New Benchmark Dataset and Fine-Grained Cross-Modal Fusion Framework for Vietnamese Multimodal Aspect-Category Sentiment Analysis
This work addresses the problem of underutilizing image information in multimodal sentiment analysis for Vietnamese social media data, though it is incremental as it builds on existing multimodal methods with a new dataset and framework.
The authors tackled the lack of fine-grained multimodal datasets for Aspect-Category Sentiment Analysis by introducing ViMACSA, a Vietnamese dataset with 4,876 text-image pairs and 14,618 annotations, and proposed a Fine-Grained Cross-Modal Fusion Framework that achieved a state-of-the-art F1 score of 79.73% on this dataset.
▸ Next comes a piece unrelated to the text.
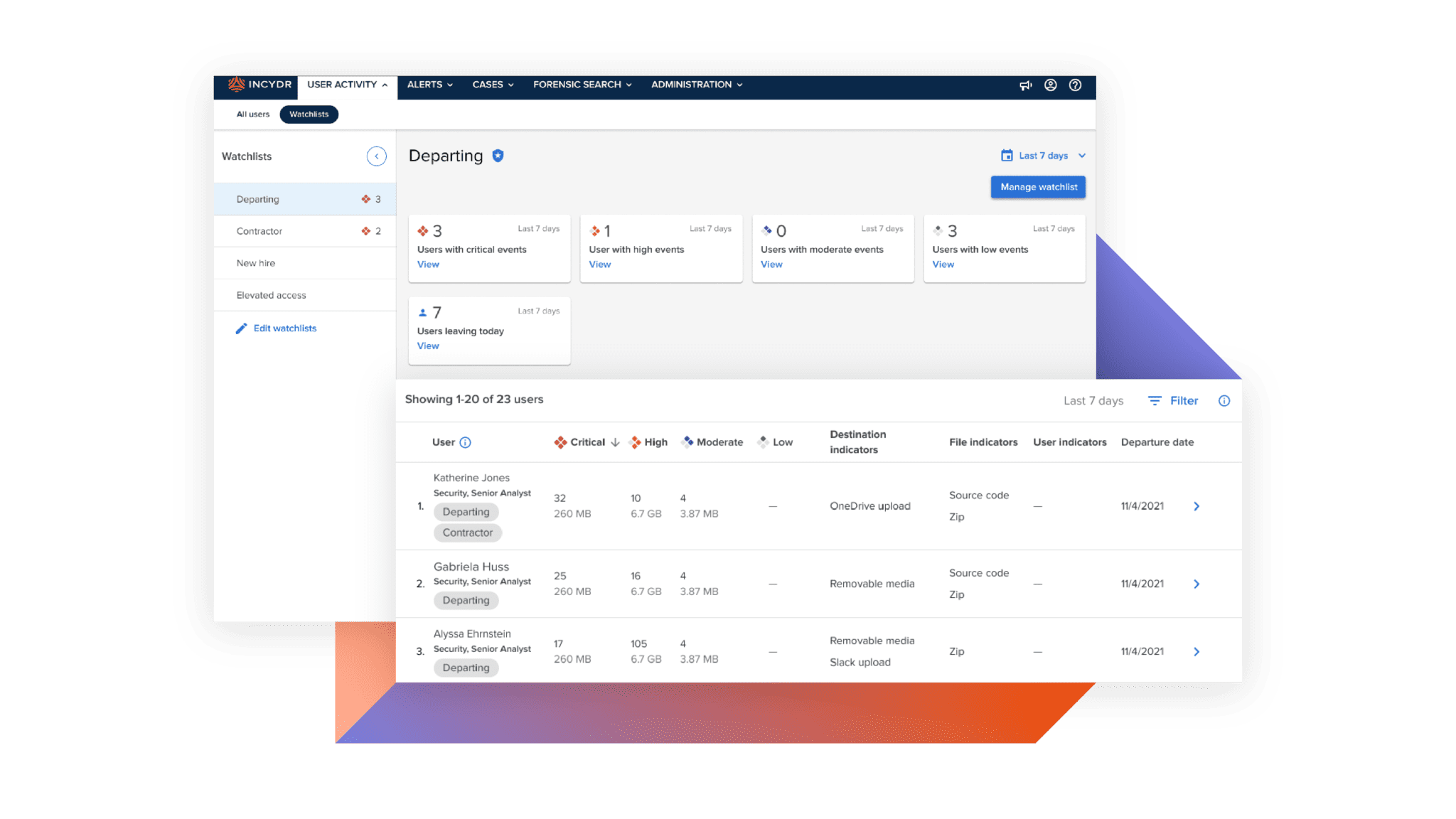Viewport: 1456px width, 819px height.
Task: Switch to the All users tab
Action: pyautogui.click(x=252, y=113)
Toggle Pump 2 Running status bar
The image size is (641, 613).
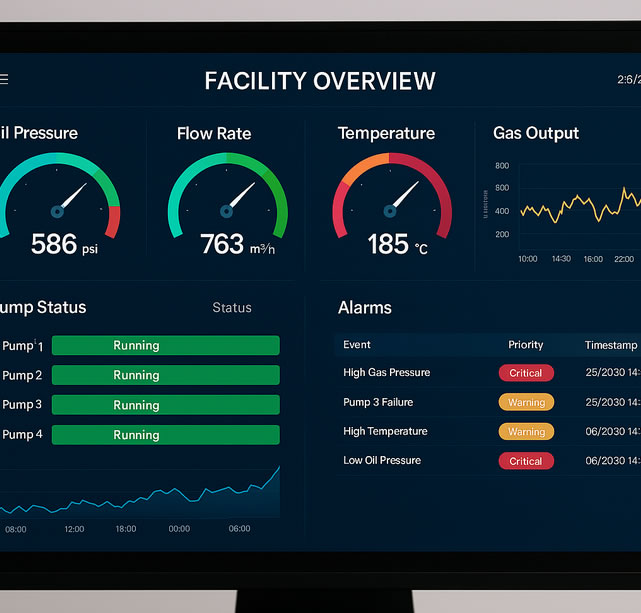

The emergence of multimodal data on social media platforms presents new opportunities to better understand user sentiments toward a given aspect. However, existing multimodal datasets for Aspect-Category Sentiment Analysis (ACSA) often focus on textual annotations, neglecting fine-grained information in images. Consequently, these datasets fail to fully exploit the richness inherent in multimodal. To address this, we introduce a new Vietnamese multimodal dataset, named ViMACSA, which consists of 4,876 text-image pairs with 14,618 fine-grained annotations for both text and image in the hotel domain. Additionally, we propose a Fine-Grained Cross-Modal Fusion Framework (FCMF) that effectively learns both intra- and inter-modality interactions and then fuses these information to produce a unified multimodal representation. Experimental results show that our framework outperforms SOTA models on the ViMACSA dataset, achieving the highest F1 score of 79.73%. We also explore characteristics and challenges in Vietnamese multimodal sentiment analysis, including misspellings, abbreviations, and the complexities of the Vietnamese language. This work contributes both a benchmark dataset and a new framework that leverages fine-grained multimodal information to improve multimodal aspect-category sentiment analysis. Our dataset is available for research purposes: https://github.com/hoangquy18/Multimodal-Aspect-Category-Sentiment-Analysis.